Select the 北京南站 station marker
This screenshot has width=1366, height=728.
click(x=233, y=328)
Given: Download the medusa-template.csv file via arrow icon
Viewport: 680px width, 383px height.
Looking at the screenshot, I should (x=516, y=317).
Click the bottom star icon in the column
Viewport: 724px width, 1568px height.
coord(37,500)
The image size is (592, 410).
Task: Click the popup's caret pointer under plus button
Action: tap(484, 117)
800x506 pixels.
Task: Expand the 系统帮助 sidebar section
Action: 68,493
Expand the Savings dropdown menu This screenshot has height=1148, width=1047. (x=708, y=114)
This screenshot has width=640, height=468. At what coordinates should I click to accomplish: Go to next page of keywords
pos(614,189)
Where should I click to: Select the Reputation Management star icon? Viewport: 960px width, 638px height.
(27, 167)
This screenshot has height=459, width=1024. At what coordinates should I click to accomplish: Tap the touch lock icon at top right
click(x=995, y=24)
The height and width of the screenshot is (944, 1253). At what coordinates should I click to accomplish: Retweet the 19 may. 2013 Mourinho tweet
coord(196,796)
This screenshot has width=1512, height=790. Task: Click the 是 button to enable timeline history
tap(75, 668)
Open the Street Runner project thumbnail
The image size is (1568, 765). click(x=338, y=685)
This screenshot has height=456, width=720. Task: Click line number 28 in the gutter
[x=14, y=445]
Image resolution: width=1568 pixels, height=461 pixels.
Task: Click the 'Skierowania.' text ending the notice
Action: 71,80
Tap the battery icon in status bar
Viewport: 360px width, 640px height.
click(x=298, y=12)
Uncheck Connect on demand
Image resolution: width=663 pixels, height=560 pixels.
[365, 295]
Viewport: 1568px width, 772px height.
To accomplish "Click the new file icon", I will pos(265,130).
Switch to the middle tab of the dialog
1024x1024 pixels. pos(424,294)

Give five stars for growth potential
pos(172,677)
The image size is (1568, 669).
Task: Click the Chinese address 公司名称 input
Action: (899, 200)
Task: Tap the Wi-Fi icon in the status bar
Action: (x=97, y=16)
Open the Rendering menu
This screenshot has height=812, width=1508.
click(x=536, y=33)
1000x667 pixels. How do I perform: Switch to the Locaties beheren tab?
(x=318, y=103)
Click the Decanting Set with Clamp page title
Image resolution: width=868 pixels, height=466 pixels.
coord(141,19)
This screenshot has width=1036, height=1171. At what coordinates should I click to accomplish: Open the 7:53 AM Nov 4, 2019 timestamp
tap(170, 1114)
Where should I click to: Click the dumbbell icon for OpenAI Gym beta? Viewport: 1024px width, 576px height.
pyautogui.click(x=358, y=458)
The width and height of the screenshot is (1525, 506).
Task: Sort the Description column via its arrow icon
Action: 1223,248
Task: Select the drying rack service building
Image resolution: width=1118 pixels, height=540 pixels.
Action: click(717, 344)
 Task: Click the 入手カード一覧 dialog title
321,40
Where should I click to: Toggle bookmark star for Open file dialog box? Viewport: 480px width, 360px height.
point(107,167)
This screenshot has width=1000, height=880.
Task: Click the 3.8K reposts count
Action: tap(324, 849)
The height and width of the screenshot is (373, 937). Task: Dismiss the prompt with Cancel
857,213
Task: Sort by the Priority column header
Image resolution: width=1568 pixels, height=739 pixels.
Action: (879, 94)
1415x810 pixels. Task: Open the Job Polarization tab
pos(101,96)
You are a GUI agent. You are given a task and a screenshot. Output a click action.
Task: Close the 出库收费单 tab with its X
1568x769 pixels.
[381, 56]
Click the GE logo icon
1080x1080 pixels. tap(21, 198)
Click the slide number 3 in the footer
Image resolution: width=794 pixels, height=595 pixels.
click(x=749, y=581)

——

» Aim of the task
Write the complete data out, exactly as above.

» Exercise response
Select the 北京南站 station marker
This screenshot has width=1366, height=728.
click(x=233, y=328)
Given: Download the medusa-template.csv file via arrow icon
Viewport: 680px width, 383px height.
Looking at the screenshot, I should (x=516, y=317).
Click the bottom star icon in the column
Viewport: 724px width, 1568px height.
coord(37,500)
The image size is (592, 410).
Task: Click the popup's caret pointer under plus button
Action: tap(484, 117)
800x506 pixels.
Task: Expand the 系统帮助 sidebar section
Action: 68,493
Expand the Savings dropdown menu This screenshot has height=1148, width=1047. (x=708, y=114)
This screenshot has width=640, height=468. At what coordinates should I click to accomplish: Go to next page of keywords
pos(614,189)
Where should I click to: Select the Reputation Management star icon? Viewport: 960px width, 638px height.
(27, 167)
This screenshot has height=459, width=1024. At what coordinates should I click to accomplish: Tap the touch lock icon at top right
click(x=995, y=24)
The height and width of the screenshot is (944, 1253). At what coordinates should I click to accomplish: Retweet the 19 may. 2013 Mourinho tweet
coord(196,796)
This screenshot has width=1512, height=790. Task: Click the 是 button to enable timeline history
tap(75, 668)
Open the Street Runner project thumbnail
The image size is (1568, 765). click(x=338, y=685)
This screenshot has height=456, width=720. Task: Click line number 28 in the gutter
[x=14, y=445]
Image resolution: width=1568 pixels, height=461 pixels.
Task: Click the 'Skierowania.' text ending the notice
Action: 71,80
Tap the battery icon in status bar
Viewport: 360px width, 640px height.
click(x=298, y=12)
Uncheck Connect on demand
Image resolution: width=663 pixels, height=560 pixels.
[365, 295]
Viewport: 1568px width, 772px height.
To accomplish "Click the new file icon", I will pos(265,130).
Switch to the middle tab of the dialog
1024x1024 pixels. pos(424,294)

Give five stars for growth potential
pos(172,677)
The image size is (1568, 669).
Task: Click the Chinese address 公司名称 input
Action: (899, 200)
Task: Tap the Wi-Fi icon in the status bar
Action: (x=97, y=16)
Open the Rendering menu
This screenshot has height=812, width=1508.
click(x=536, y=33)
1000x667 pixels. How do I perform: Switch to the Locaties beheren tab?
(x=318, y=103)
Click the Decanting Set with Clamp page title
Image resolution: width=868 pixels, height=466 pixels.
coord(141,19)
This screenshot has width=1036, height=1171. At what coordinates should I click to accomplish: Open the 7:53 AM Nov 4, 2019 timestamp
tap(170, 1114)
Where should I click to: Click the dumbbell icon for OpenAI Gym beta? Viewport: 1024px width, 576px height.
pyautogui.click(x=358, y=458)
The width and height of the screenshot is (1525, 506).
Task: Sort the Description column via its arrow icon
Action: 1223,248
Task: Select the drying rack service building
Image resolution: width=1118 pixels, height=540 pixels.
Action: click(717, 344)
 Task: Click the 入手カード一覧 dialog title
321,40
Where should I click to: Toggle bookmark star for Open file dialog box? Viewport: 480px width, 360px height.
point(107,167)
This screenshot has width=1000, height=880.
Task: Click the 3.8K reposts count
Action: tap(324, 849)
The height and width of the screenshot is (373, 937). Task: Dismiss the prompt with Cancel
857,213
Task: Sort by the Priority column header
Image resolution: width=1568 pixels, height=739 pixels.
Action: (879, 94)
1415x810 pixels. Task: Open the Job Polarization tab
pos(101,96)
You are a GUI agent. You are given a task and a screenshot. Output a click action.
Task: Close the 出库收费单 tab with its X
1568x769 pixels.
[381, 56]
Click the GE logo icon
1080x1080 pixels. tap(21, 198)
Click the slide number 3 in the footer
Image resolution: width=794 pixels, height=595 pixels.
click(x=749, y=581)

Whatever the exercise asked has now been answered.